__Task goal__
From the records below, state how many lines include the word "This", giving only that number.

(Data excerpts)
---

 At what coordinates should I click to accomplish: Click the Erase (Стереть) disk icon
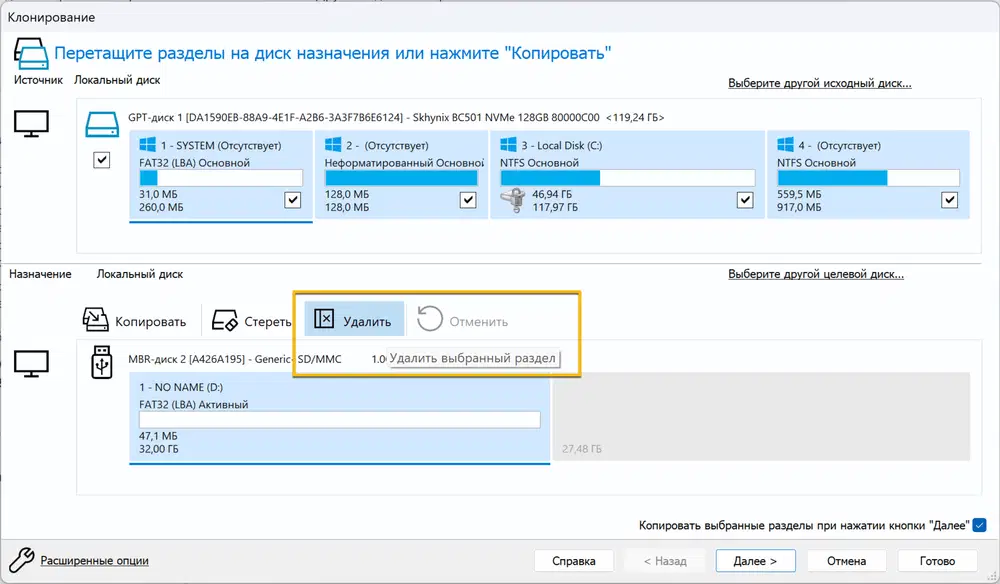pos(225,320)
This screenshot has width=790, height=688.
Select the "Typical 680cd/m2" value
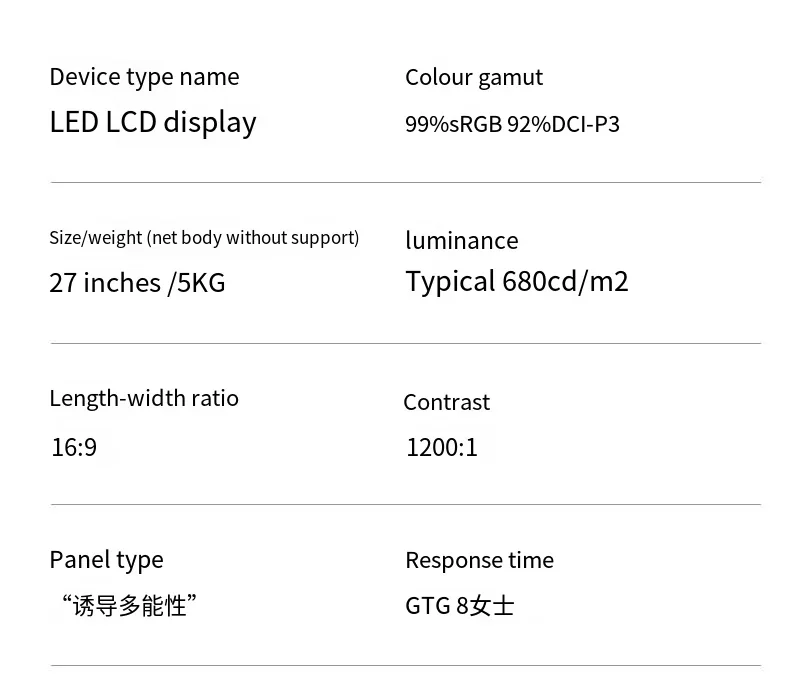point(516,282)
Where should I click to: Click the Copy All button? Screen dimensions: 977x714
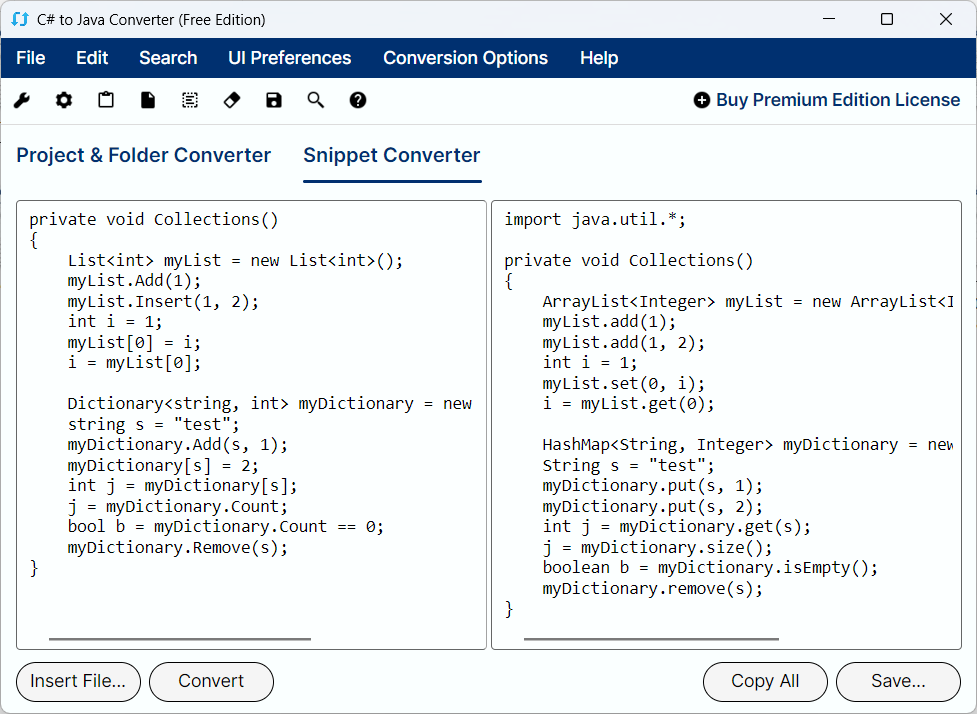(x=765, y=681)
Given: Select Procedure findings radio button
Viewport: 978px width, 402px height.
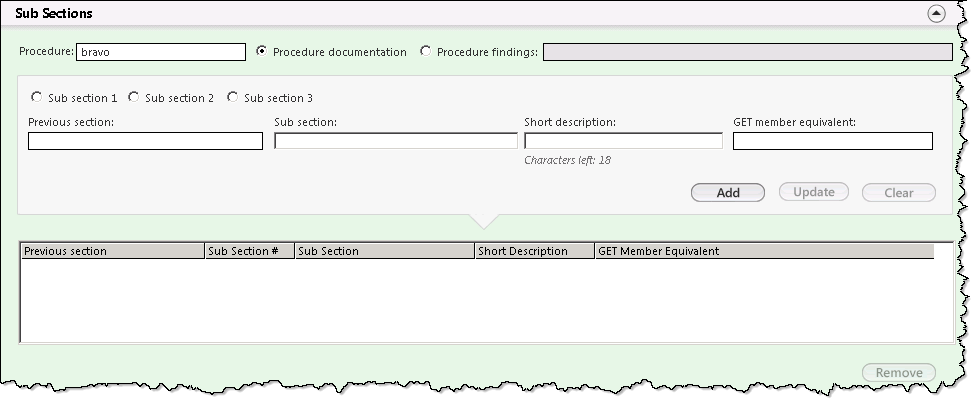Looking at the screenshot, I should coord(425,51).
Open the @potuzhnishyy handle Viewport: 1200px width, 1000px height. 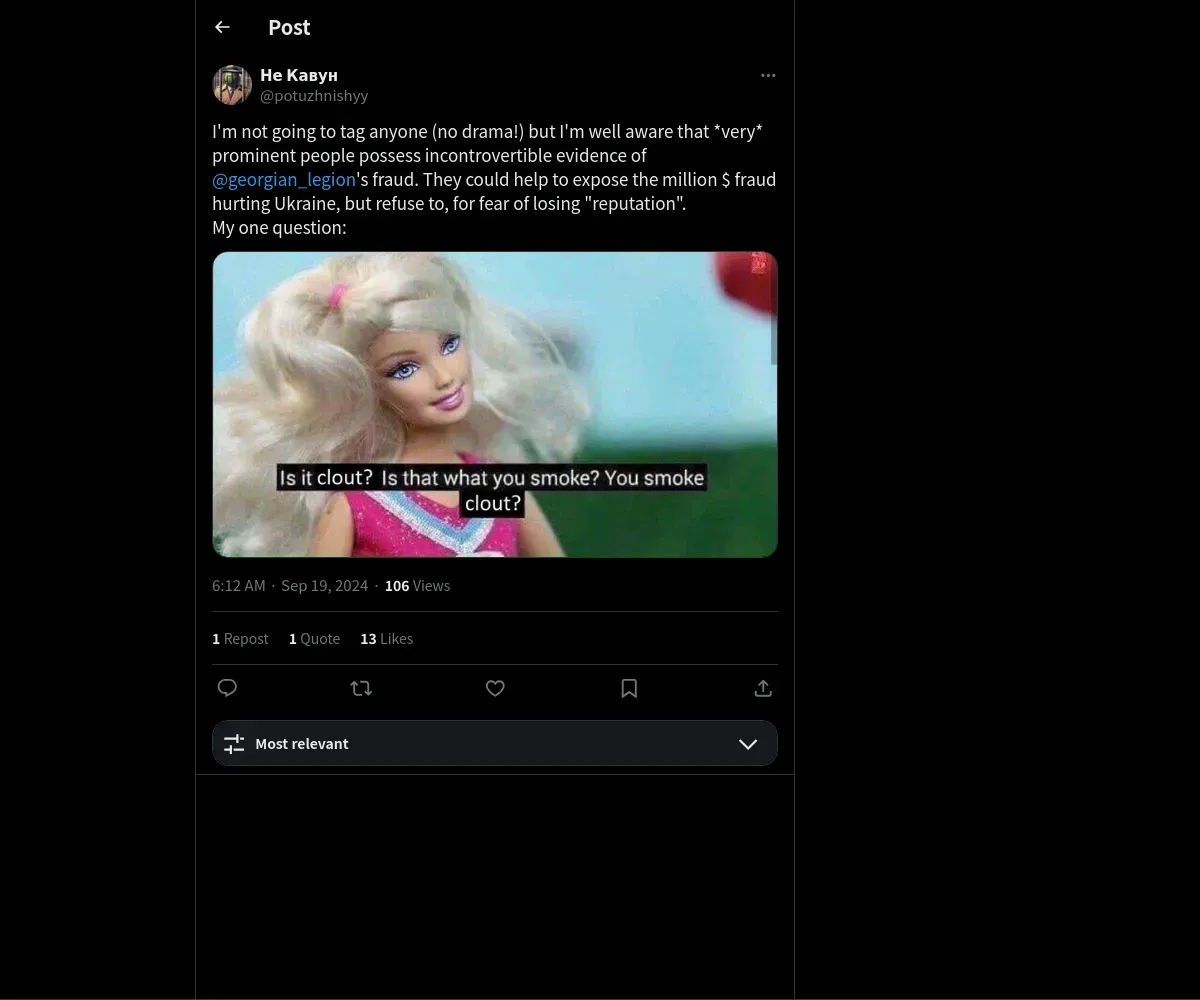tap(314, 96)
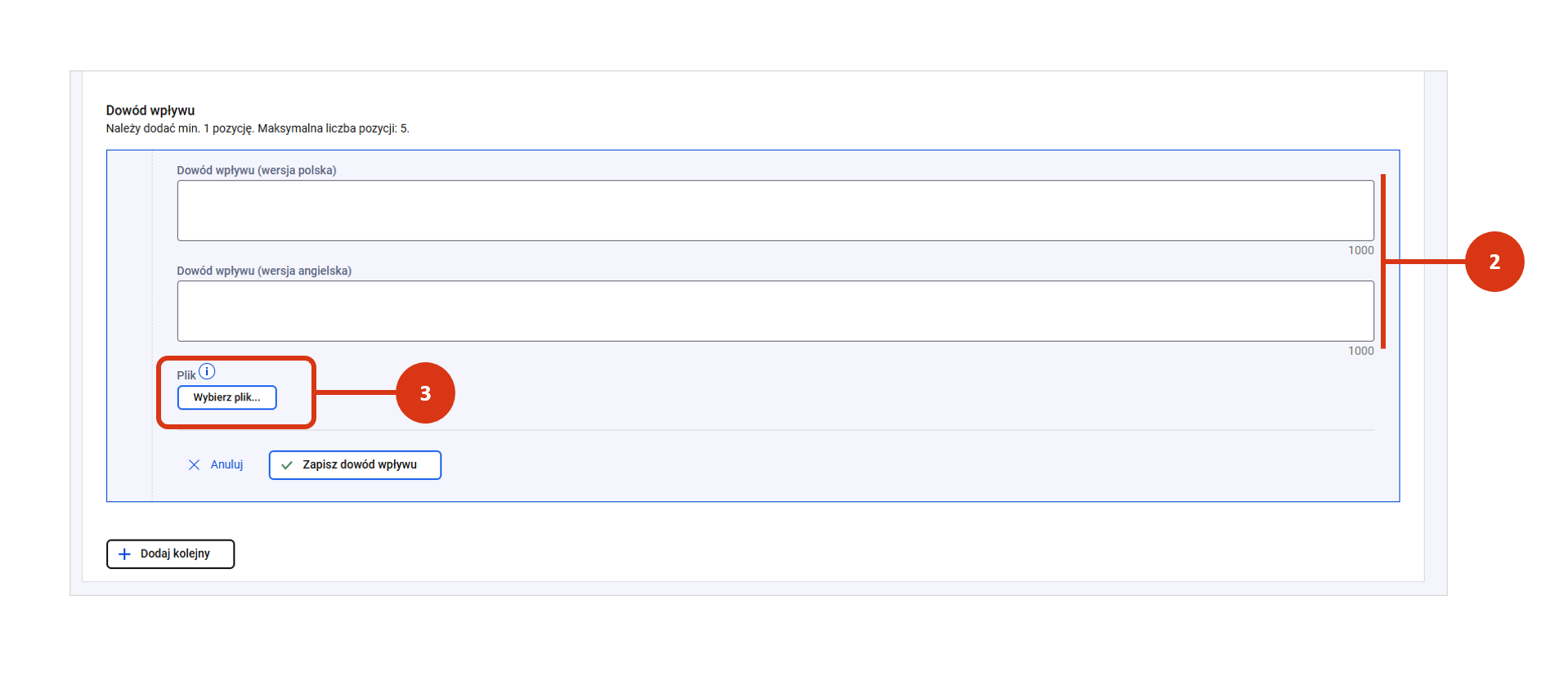Click the info icon beside the Plik label
Viewport: 1568px width, 677px height.
click(x=208, y=372)
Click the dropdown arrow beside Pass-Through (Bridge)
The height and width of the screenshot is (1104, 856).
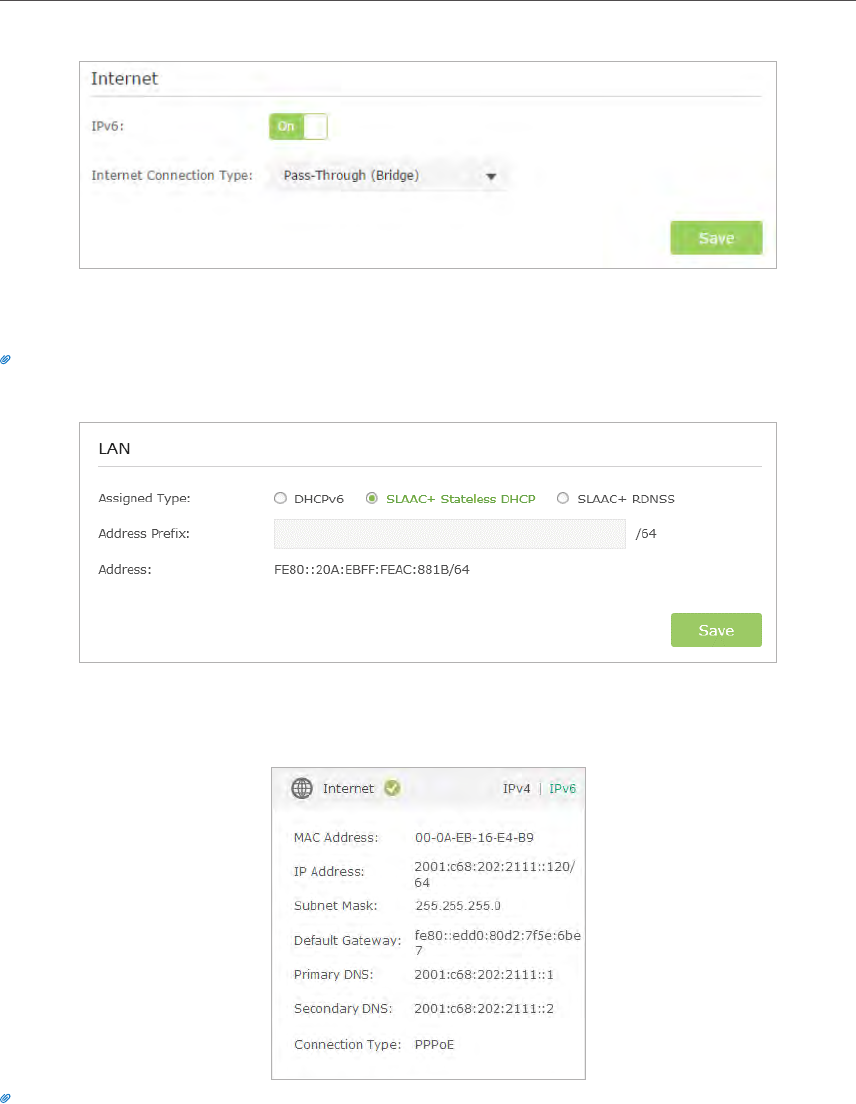click(x=491, y=177)
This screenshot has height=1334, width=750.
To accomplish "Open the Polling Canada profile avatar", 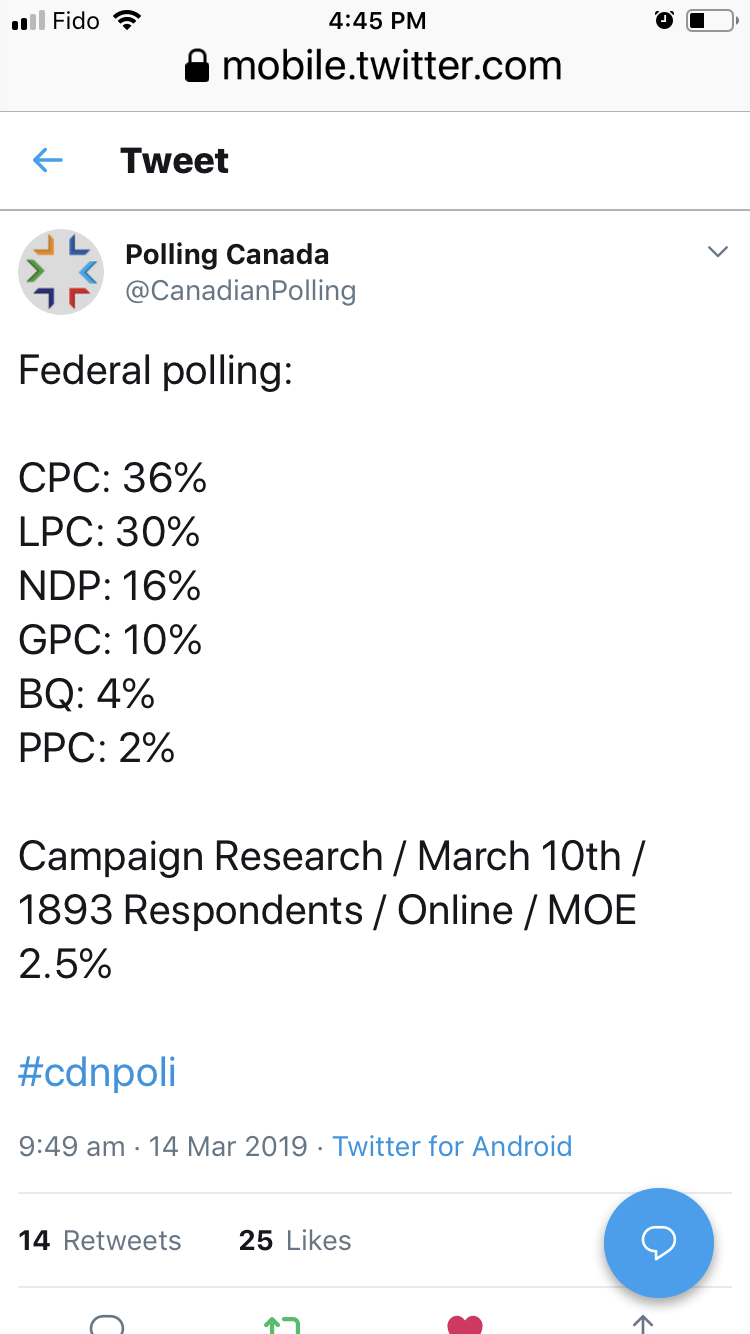I will (61, 272).
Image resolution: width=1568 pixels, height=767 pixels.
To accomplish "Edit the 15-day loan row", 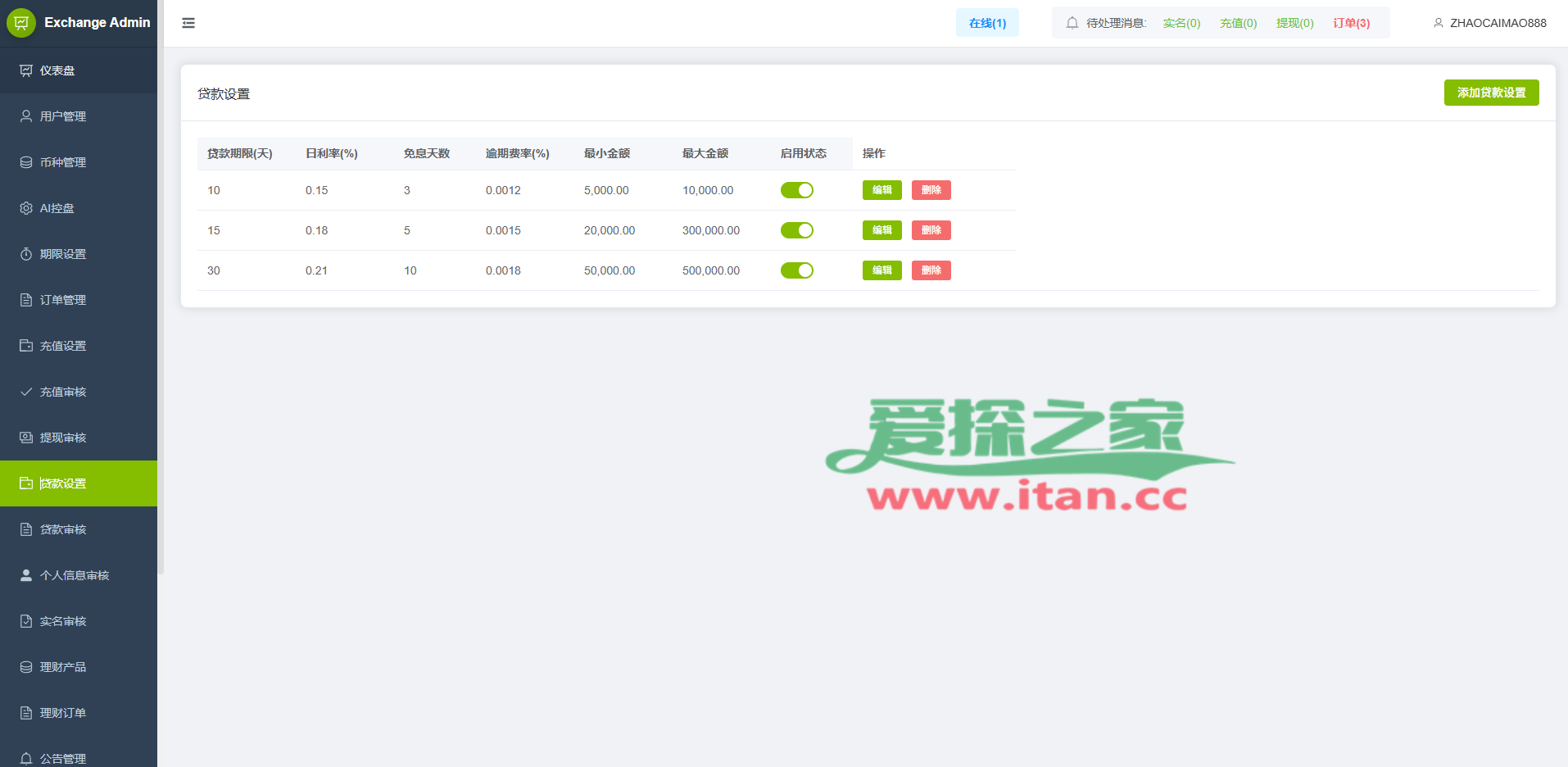I will coord(881,230).
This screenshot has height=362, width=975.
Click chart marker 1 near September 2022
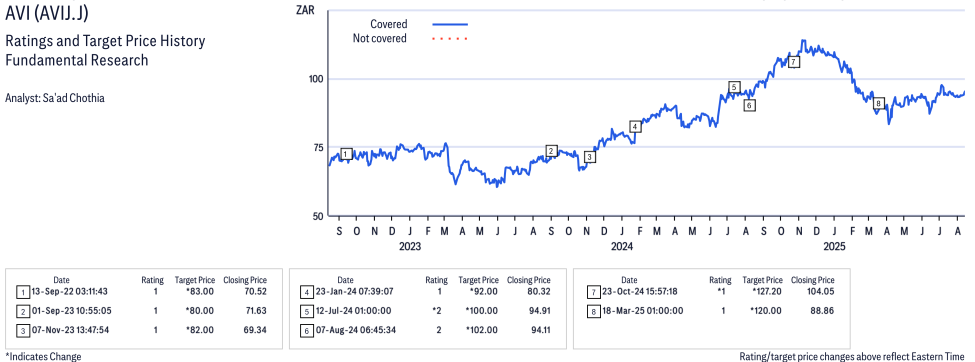coord(347,154)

---

__Answer__
3